В контексте юлианского календаря рождается большое время иконы, ибо в этом сакральном времени возможен сплав мгновения и вечности. В результате можно выстроить такую триаду восприятия времени:
Вечность потемневшей иконы и апофатики – юлианский календарь, сакральное время, устремленное к тому, чтобы три ипостаси времени стали вечным настоящим, ибо в преодолении времени заложена тайна Воскресения Христова и катафатические энергии – григорианский календарь и три ипостаси времени, соотнесенные с тайной Троичности Христа: время одно, но имеет три ипостаси. То же касается пространства: оно одно, но имеет три независимых вектора.
Только в сакральном пространстве иконы действует принцип антивремени и антигравитации: падшее восстает, мертвое воскресает, покаяние отменяет время, грех, рок. Это еще один принцип обратности, символически соотнесенный с обратной перспективой.
Множестенность миров
Но в действительности не два мировоззрения, а множество , следовательно, возможны и иные формы проекции мира на плоскость полотна. На иные варианты перспективы указывает Н. Тарабукин. Бытие пространства на картине подчиняется не геометрии, а мировоззрению художника. И обратная перспектива нам особенно дорога именно благодаря ее связи с богословием.

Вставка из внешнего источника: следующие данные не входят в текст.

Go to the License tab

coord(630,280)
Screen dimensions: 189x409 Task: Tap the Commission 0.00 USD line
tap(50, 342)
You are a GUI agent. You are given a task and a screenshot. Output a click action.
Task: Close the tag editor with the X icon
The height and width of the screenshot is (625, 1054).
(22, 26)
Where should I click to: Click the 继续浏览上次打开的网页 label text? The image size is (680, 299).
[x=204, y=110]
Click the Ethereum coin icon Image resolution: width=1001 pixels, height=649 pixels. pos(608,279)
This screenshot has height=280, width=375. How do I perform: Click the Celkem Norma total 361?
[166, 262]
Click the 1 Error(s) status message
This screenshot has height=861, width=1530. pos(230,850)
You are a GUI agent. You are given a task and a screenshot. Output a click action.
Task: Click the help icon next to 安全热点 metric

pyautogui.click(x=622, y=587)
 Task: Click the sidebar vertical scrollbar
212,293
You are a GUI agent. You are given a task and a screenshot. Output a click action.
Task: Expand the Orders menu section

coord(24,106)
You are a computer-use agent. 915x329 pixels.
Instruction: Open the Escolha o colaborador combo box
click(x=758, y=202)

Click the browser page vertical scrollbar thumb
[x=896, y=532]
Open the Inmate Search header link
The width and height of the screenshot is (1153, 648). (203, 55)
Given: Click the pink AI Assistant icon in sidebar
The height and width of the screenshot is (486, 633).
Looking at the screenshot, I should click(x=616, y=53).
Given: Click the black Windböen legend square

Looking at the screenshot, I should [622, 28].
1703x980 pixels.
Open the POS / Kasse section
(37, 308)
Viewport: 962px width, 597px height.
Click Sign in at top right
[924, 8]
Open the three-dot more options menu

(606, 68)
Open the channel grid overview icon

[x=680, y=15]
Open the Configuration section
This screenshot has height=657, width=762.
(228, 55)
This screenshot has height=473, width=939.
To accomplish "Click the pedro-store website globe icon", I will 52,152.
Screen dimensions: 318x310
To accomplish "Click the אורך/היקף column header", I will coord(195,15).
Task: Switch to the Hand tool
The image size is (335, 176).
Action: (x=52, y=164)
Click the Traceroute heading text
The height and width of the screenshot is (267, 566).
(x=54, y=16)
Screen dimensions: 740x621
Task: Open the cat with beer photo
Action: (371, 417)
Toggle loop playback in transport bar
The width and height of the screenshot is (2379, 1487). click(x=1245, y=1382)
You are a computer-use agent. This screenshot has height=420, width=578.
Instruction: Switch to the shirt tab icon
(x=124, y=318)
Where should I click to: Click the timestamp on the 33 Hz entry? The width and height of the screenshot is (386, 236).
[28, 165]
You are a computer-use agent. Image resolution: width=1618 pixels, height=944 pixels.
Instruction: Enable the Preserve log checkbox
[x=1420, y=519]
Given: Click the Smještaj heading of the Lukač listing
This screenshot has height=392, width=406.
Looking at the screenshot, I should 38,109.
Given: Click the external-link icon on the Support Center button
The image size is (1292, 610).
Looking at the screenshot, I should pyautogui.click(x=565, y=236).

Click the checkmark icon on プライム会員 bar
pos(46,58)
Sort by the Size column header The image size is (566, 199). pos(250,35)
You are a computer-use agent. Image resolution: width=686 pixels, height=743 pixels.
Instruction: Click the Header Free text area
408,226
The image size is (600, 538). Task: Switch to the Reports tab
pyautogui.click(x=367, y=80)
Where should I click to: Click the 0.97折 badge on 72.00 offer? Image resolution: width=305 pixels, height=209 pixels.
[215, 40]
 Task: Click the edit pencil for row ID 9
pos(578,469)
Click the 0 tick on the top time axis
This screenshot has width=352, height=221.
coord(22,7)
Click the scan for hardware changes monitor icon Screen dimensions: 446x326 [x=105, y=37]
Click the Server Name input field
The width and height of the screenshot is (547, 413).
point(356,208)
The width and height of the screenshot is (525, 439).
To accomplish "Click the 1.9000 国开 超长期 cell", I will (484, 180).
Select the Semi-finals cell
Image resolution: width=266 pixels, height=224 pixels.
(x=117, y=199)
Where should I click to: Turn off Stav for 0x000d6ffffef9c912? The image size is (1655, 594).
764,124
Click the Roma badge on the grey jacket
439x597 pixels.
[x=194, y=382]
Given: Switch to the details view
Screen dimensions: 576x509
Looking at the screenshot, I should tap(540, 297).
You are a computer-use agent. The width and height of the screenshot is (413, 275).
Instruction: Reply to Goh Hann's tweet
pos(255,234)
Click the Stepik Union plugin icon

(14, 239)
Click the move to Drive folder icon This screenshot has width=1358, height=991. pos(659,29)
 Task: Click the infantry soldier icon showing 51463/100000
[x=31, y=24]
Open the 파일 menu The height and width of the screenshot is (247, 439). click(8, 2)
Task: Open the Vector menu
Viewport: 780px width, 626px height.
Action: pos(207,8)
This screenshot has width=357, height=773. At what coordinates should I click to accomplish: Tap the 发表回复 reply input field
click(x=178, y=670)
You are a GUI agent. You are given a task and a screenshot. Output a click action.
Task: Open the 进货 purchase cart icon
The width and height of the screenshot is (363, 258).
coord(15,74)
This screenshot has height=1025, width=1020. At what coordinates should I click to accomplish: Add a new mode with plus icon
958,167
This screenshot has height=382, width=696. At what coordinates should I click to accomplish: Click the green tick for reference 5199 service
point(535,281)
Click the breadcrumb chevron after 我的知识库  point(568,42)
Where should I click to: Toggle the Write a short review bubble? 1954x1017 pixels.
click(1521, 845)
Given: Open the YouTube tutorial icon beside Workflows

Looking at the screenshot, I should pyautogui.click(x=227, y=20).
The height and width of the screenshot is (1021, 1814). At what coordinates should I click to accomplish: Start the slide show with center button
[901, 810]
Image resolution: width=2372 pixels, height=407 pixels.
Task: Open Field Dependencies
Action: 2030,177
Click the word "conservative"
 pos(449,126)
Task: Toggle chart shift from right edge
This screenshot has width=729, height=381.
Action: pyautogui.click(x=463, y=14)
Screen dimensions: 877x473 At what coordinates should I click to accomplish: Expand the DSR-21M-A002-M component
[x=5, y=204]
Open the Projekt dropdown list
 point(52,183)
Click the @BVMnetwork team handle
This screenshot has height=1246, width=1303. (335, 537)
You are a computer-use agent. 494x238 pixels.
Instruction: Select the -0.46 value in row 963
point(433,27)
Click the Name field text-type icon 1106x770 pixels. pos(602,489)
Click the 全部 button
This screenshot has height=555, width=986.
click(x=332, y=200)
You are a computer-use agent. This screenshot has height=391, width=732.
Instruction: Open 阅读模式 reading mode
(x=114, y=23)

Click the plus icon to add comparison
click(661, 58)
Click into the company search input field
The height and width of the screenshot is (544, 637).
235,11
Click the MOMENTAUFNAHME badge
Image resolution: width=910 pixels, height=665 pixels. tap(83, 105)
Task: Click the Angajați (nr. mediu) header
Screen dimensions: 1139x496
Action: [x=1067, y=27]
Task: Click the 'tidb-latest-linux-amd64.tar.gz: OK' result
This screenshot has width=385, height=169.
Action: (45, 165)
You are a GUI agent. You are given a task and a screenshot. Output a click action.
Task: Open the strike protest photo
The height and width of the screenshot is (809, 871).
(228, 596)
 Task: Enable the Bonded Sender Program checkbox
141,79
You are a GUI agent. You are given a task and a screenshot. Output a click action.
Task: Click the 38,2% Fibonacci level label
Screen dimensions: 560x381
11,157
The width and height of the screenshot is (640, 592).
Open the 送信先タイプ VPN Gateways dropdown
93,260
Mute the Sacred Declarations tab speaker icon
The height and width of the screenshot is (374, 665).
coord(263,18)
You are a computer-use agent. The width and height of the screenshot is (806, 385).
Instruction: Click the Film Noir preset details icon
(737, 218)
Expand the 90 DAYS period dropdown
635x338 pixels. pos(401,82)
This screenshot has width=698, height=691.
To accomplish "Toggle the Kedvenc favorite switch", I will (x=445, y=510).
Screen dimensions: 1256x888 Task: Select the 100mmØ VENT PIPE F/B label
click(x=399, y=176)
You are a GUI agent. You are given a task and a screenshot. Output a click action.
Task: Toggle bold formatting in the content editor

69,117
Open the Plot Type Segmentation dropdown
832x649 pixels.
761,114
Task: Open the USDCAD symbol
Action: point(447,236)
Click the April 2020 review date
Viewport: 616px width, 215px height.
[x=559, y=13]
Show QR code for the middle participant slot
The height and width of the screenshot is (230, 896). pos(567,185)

Обобщим: обратная перспектива указывает на абсолютную катафатическую явленность Творца в нашем мире, адрессованную не отдельной личности, а соборному сознанию. Икона устанавливает связь между Божественным Словом и Соборным ухом и оком, проецируясь на структурные особенности жития и жизни христианина. На иконе она соотнесена с присутствием божественных энергий, любви, всеведения и благодати в тварном мире. На иконе время и пространство в равной мере освящены обратной перспективой. Словом, перспектива – часть, изоморфная целому, то есть богословию иконы, и такими же изоморфными целому частями будет иконное время; магистральный сюжет и психология житийного героя и многое другое, о чем нам с Вами вместе еще предстоит сказать.

Список литературы
1. Асоян Ю.А. Теория художественных пространств Николая Тарабукина: 1920-е гг. // Вестник РГГУ. Серия: История. Филология. Культурология. Востоковедение. – 2017. № 9 (30). – С. 82–97.
2. Ващева И.Ю. Евсевий Кесарийский и становление раннесредневекового историзма. – СПб. : Алетейя, 2006. – 272 с.
3. Волошинов Александр Викторович. Математика и искусство. М. : "Просвещение", 1992. 335 с. // Режим доступа: http://mathemlib.ru/books/item/f00/s00/z0000011/st028.shtml (дата обращения: 01.02.2021).
4. Гаспаров И.Г. Sensus Divinitatis и естественное знание о Боге // Труды кафедры богословия Санкт-Петербургской духовной академии : научный журнал [Текст] / И.Г. Гаспаров. – СПб. : Изд-во СПбПДА, 2018. – С. 47–59.
5. Лепахин В. Икона и иконичность. – JATEPress, 2000. – 373 с.
6. Раушенбах Б. В. Системы перспективы в изобразительном искусстве. Общая теория перспективы. – М. : Наука, 1986. – 256 с.
7. Тарабукин Н. Проблема пространства в живописи / Подгот. текста и коммент. А.Г. Дунаева // Вопросы искусствознания, 1993. № 1–4; 1994. № 1
8. Тарасов О. Флоренский и обратная перспектива. Из истории термина // Искусствознание, 2019. № 4. С. 26–57.
9. Флоренский П. Обратная перспектива // Священник Павел Флоренский. Сочинения в четырех томах. Т. 3 (1). – М.: Мысль, 2000. – С. 46–103.